NestedField breaks partial_update (PATCH request)

[TheUKDave]

I have a nested serializer in which I need to accept a pk for the nested model. So my serialzer looks something like this:

class AccountSerializer(DynamicFieldsMixin, serializers.ModelSerializer):
    client = NestedField(ClientSerializer, accept_pk=True)
    class Meta:
        model = Account
        fields = ('client', 'code')

So when I send a PATCH request to update the Account's code, I send this:

PUT /api/account/1/
{'code': 'Foo'}

Now despite this being a PATCH (not a PUT), and therefore required fields should be ignored (as per standard DRF behaviour), I get a 400 with the error: {"client": ["This field is required."]}

I tried making the field required=False, to see what would happen (despite this being incorrect, since it IS required for create/POST and update/PUT), I get a 400 with the error: {"client": ["This field may not be null."]}

Note: I am not send null, I'm just not sending the field at all.

For interest, I tried also making the field allow_null=True, and indeed, it goes all the way to the database with a null value for client, and explodes.

I think I've narrowed down the issue to: https://github.com/yezyilomo/django-restql/blob/380ce3238b55c6e0b05a045bf0597e41ca116ac1/django_restql/fields.py#L271-L272

I'm not sure why, if the field is empty and not required, that it sets it to "", and then in the next line to None. If the empty value is passed along, it validates correctly. So I'll make a PR for this, and hopefully this won't create any other quirks.

[TheUKDave]

Having made a very basic attempt to fix this, and seeing the tests that fail as a result, I see that the reason those lines are there, are to ensure that a nullable nested field are set to null when a PUT is performed on an object and that field is omitted.

I also see there are no tests for PATCHing/partial_updates. Are these just not supported? Is there any plan to support them?
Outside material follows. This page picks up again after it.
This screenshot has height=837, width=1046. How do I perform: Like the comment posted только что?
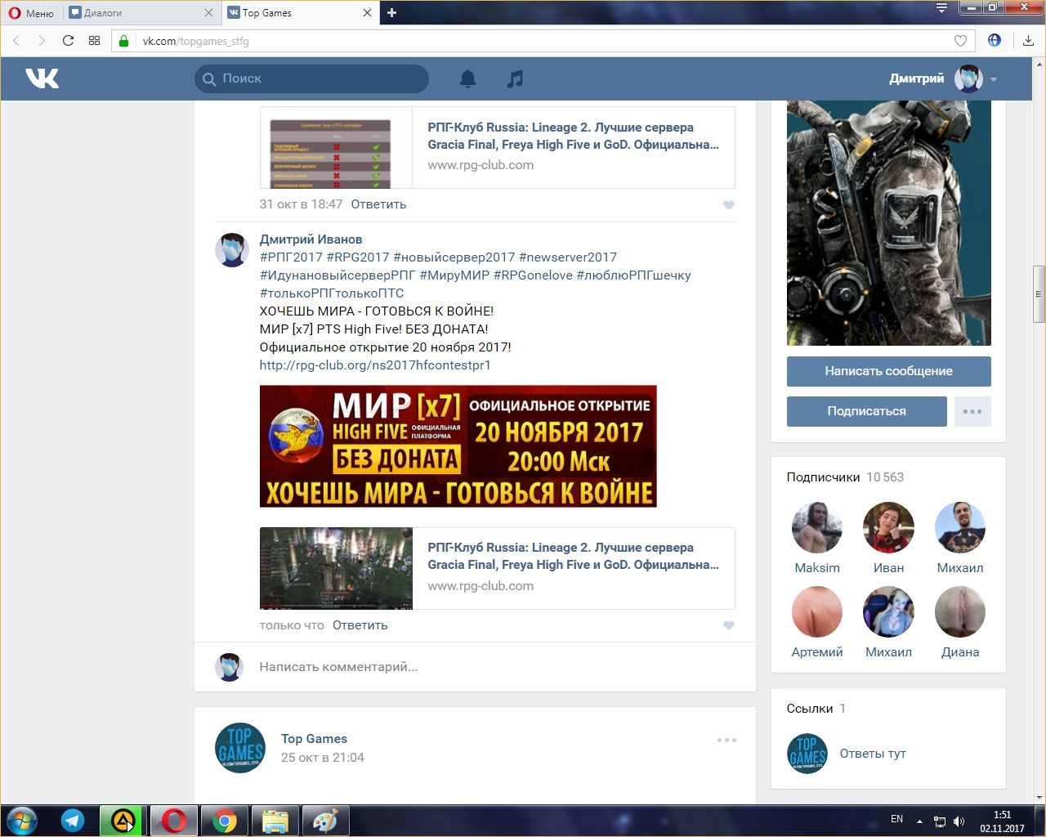(729, 625)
Right now, without this, it makes using this package in our project a showstopper, which is a real shame 😟

[TheUKDave]

Have updated (and simplified) the code in my PR, all tests pass now, but I haven't added tests for patching. Let me know if you need this from me.

[yezyilomo]

I have a nested serializer in which I need to accept a pk for the nested model. So my serialzer looks something like this:

class AccountSerializer(DynamicFieldsMixin, serializers.ModelSerializer):
    client = NestedField(ClientSerializer, accept_pk=True)
    class Meta:
        model = Account
        fields = ('client', 'code')

So when I send a PATCH request to update the Account's code, I send this:

PUT /api/account/1/
{'code': 'Foo'}

Now despite this being a PATCH (not a PUT), and therefore required fields should be ignored (as per standard DRF behaviour), I get a 400 with the error: {"client": ["This field is required."]}

Thank you @TheUKDave for reporting this, looks like it's a bug, one which occurs because I didn't handle partial updates in NestedModelSerializer, specifically in to_internal_value method, I think here we should to ignore all empty values if the update is partial to prevent to_internal_value from sending them along to update.

[yezyilomo]

https://github.com/yezyilomo/django-restql/blob/380ce3238b55c6e0b05a045bf0597e41ca116ac1/django_restql/fields.py#L271-L272

I don't think if the problem is in here bcuz what's done here is simply check if the user passed nothing to the field, make None the value of that field meaning null to db. To the API client, empty string == None since you can pass None directly to a serializer but the client can't do that, so we chose empty string to represent None.

[yezyilomo]

I've got an idea which might work, I've tested it on 14 PATCH tests I've added, 12 passed and 2 failed, am trying to understand what's missing, so hang in there, it might get fixed soon.

[TheUKDave]

I've installed this latest version, and am trying to patch again, but still getting errors.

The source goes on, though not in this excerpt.